« Aucune certitude ne peut être apportée quant à l’issue des négociations et à la conclusion d’un accord définitif entre les parties », a mis en garde Atos, vendredi 14 juin, dans un communiqué, en annonçant l’offre de l’Etat. Elle intervient deux jours après le choix du consortium mené par Onepoint pour la reprise d’Atos, et vise à éviter que ces activités, qui touchent à la souveraineté de la France, tombent entre les mains d’acteurs étrangers.
Selon Atos, son conseil d’administration, sous l’égide de la conciliatrice Hélène Bourbouloux, et sa direction « vont discuter de cette proposition avec l’État ». Avec cette offre, l’État a « tenu parole », a pour sa part fait valoir sur franceinfo le ministre de l’Économie et des Finances Bruno Le Maire. Selon lui, « d’autres entreprises pourraient être partenaires » pour acheter les « activités stratégiques » d’Atos, et « garantir » ainsi qu’elles « restent sous le contrôle total ou partiel de l’État. »
« Pas bradés ». Formulée dans une « lettre d’offre confirmatoire non engageante » la proposition de l’Etat concerne « l’acquisition potentielle de 100% des activités d’Advanced Computing, de Mission-Critical Systems et de Cybersecurity Products de la division BDS (Big Data & Cybersécurité) » d’Atos, a indiqué le groupe.
Ces activités englobent les supercalculateurs utilisés pour la dissuasion nucléaire, les contrats avec l’armée française et les produits de cybersécurité. « Cette offre confirmatoire non-engageante porte sur une valeur d’entreprise globale de 700 millions d’euros », a poursuivi Atos. La valeur indicative de ces activités était estimée entre 700 millions et un milliard d’euros, avait indiqué Atos fin avril.
« Nous ferons tout pour sanctuariser la partie des actifs dits ultrasensibles, mais nous serons très vigilants à ce qu’ils ne soient pas bradés », avait prévenu mercredi dans Les Echos David Layani, patron de Onepoint, après être sorti gagnant de la compétition pour la reprise d’Atos face au milliardaire tchèque Daniel Kretinsky.
Crise financière. Partenaire informatique mondial du Comité international olympique (CIO) depuis 2002, Atos sera l’un des piliers technologiques des JO-2024 de Paris. Embourbé dans une crise financière depuis près de trois ans, le groupe avait enclenché en février une procédure de restructuration.
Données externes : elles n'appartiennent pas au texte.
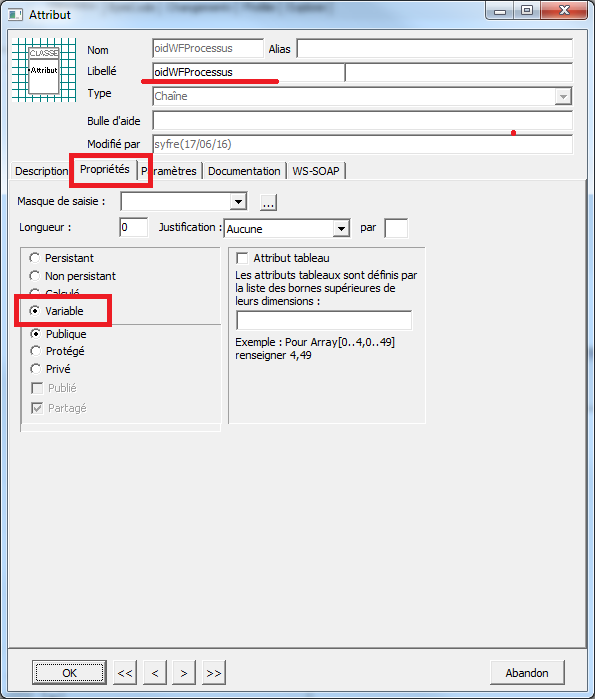Open input mask editor ellipsis button
The width and height of the screenshot is (595, 699).
coord(268,202)
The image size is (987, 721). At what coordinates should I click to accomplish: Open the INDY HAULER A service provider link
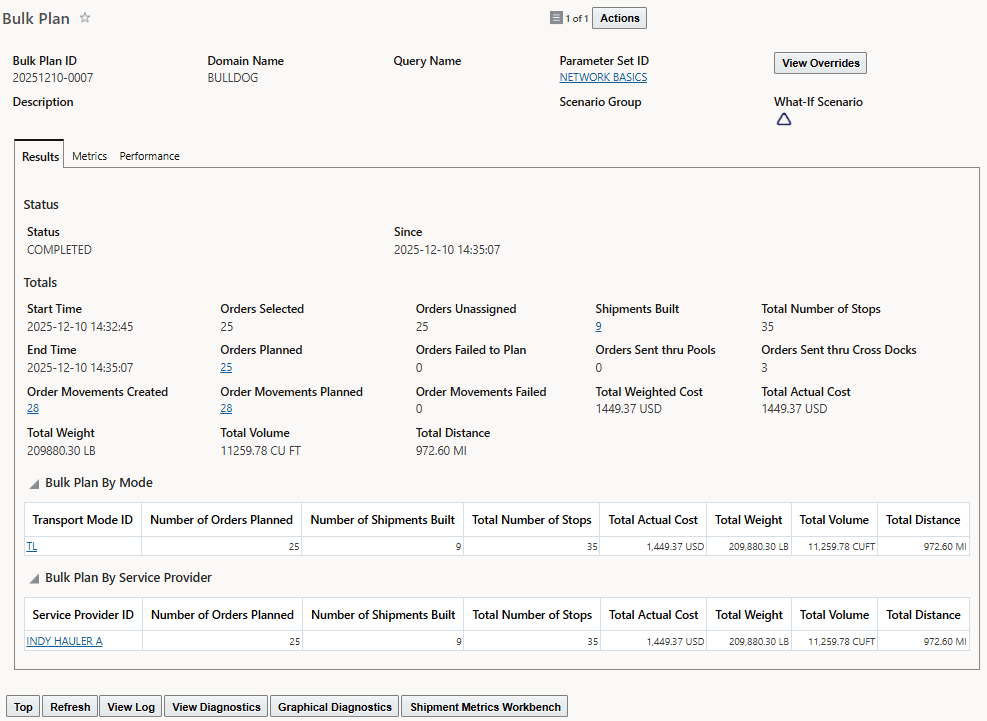pos(64,641)
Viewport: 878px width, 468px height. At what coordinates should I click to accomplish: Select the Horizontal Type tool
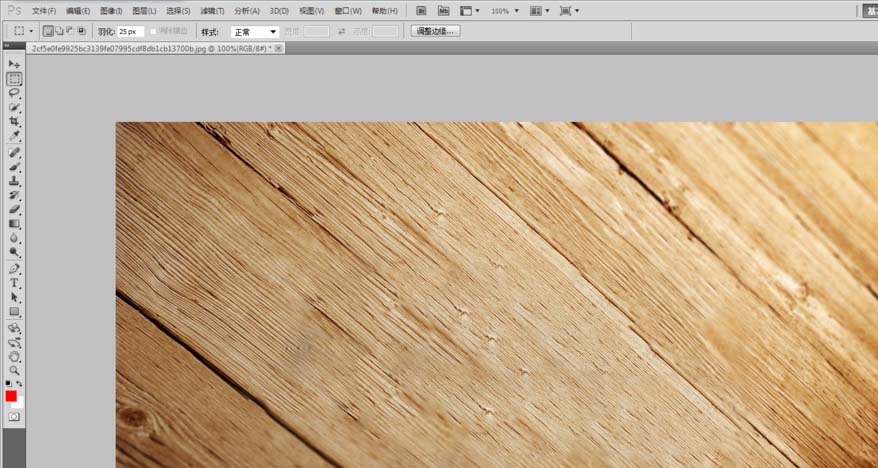(14, 283)
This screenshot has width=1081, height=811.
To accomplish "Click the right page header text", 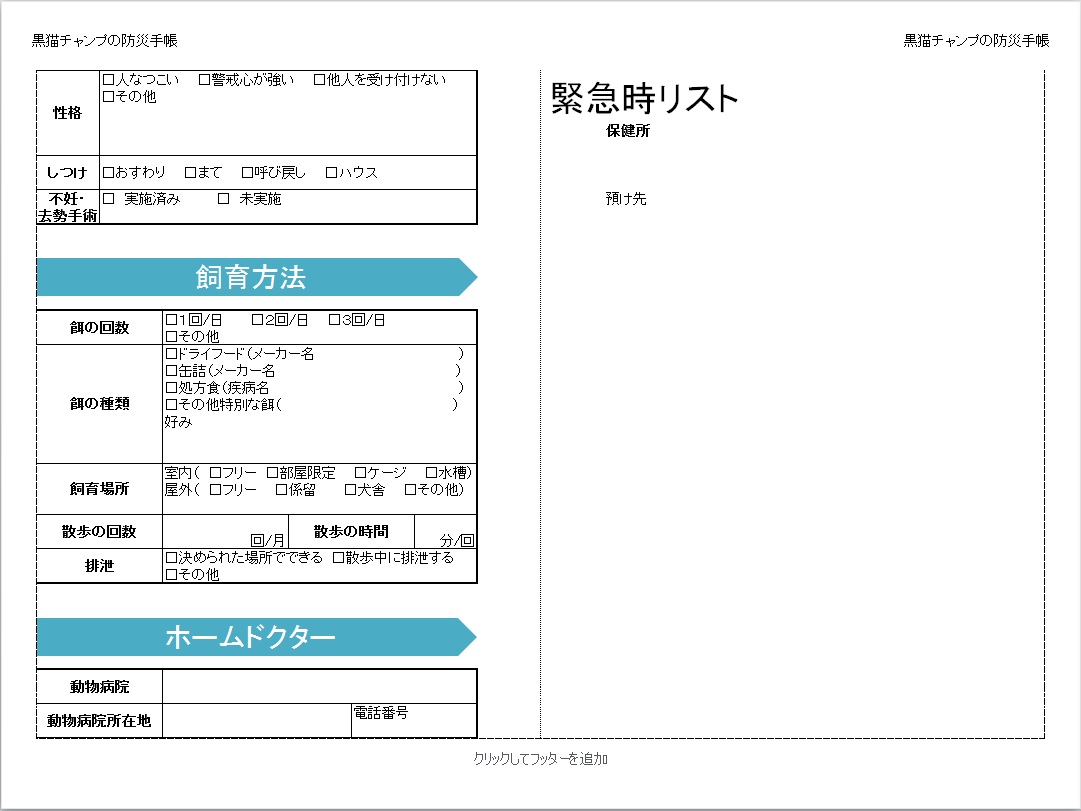I will click(976, 41).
Il avait annoncé avoir besoin de 1,1 milliard d’euros de liquidités pour 2024-2025 et vouloir réduire de 3,2 milliards d’euros sa dette brute, qui a atteint 4,8 milliards d’euros, pour sauvegarder son activité. Au cours des 12 derniers mois, l’action Atos a perdu plus de 90% de sa valeur, et affiche une baisse de plus de 20% depuis l’annonce du choix de Onepoint comme repreneur. Vendredi matin, elle progressait toutefois, à 90 centimes d’euro vers 09h35.
Enjeu majeur. Depuis le début de la chute du géant, le sort de ses activités stratégiques est un enjeu politique majeur. Sa branche « Advanced Computing » comprend les supercalculateurs et les serveurs participant à l’intelligence artificielle (IA) et à l’informatique quantique. Ces supercalculateurs sont essentiels à la simulation d’essais nucléaires ou à la gestion du parc des centrales nucléaires d’EDF.
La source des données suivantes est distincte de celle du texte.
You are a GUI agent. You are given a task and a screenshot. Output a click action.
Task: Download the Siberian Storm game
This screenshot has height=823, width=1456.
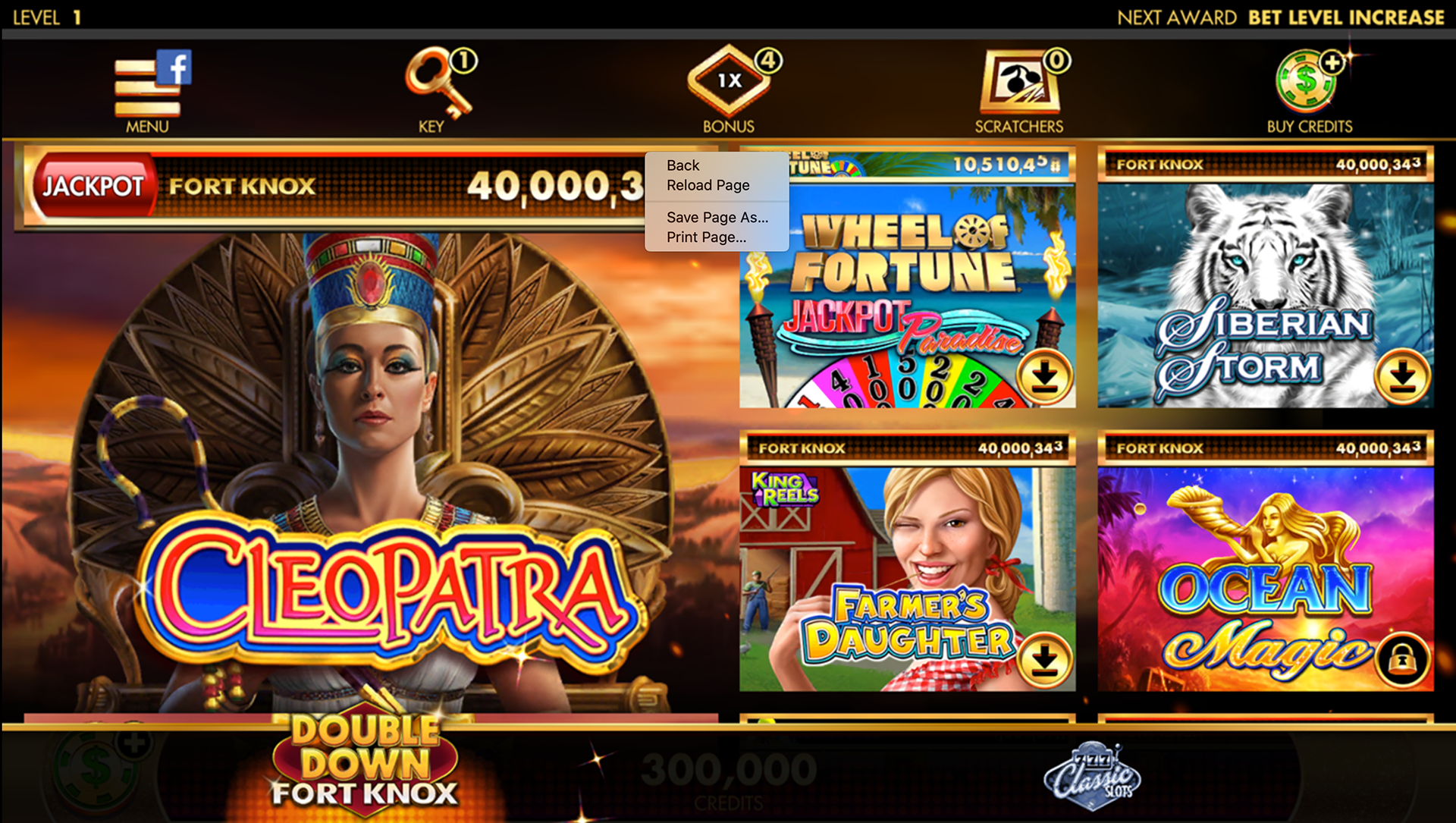point(1403,376)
La branche MCS, elle, comprend le système de commandement de Scorpion (programme de modernisation de l’armée de Terre), des outils de navigation pour les forces navales et la marine marchande, ou de cartographie en temps réel pour les militaires. MCS est également chargée de la sécurisation des réseaux de communication à bord des avions Rafale « F4 » de Dassault, et comprend la société Avantix, spécialisée dans les systèmes d’écoute pour les services de renseignement.
Dans la foulée du choix de Onepoint, Atos avait annoncé être entré en négociations exclusives avec le groupe français d’ingénierie Alten en vue de la vente de Worldgrid, sa filiale hautement critique qui conçoit les systèmes de pilotage des centrales nucléaires, notamment pour EDF. Dans son communiqué vendredi, Atos confirme « son objectif de parvenir à un accord définitif de restructuration financière avec le consortium Onepoint et ses créanciers financiers », pour une mise en œuvre « d’ici juillet ».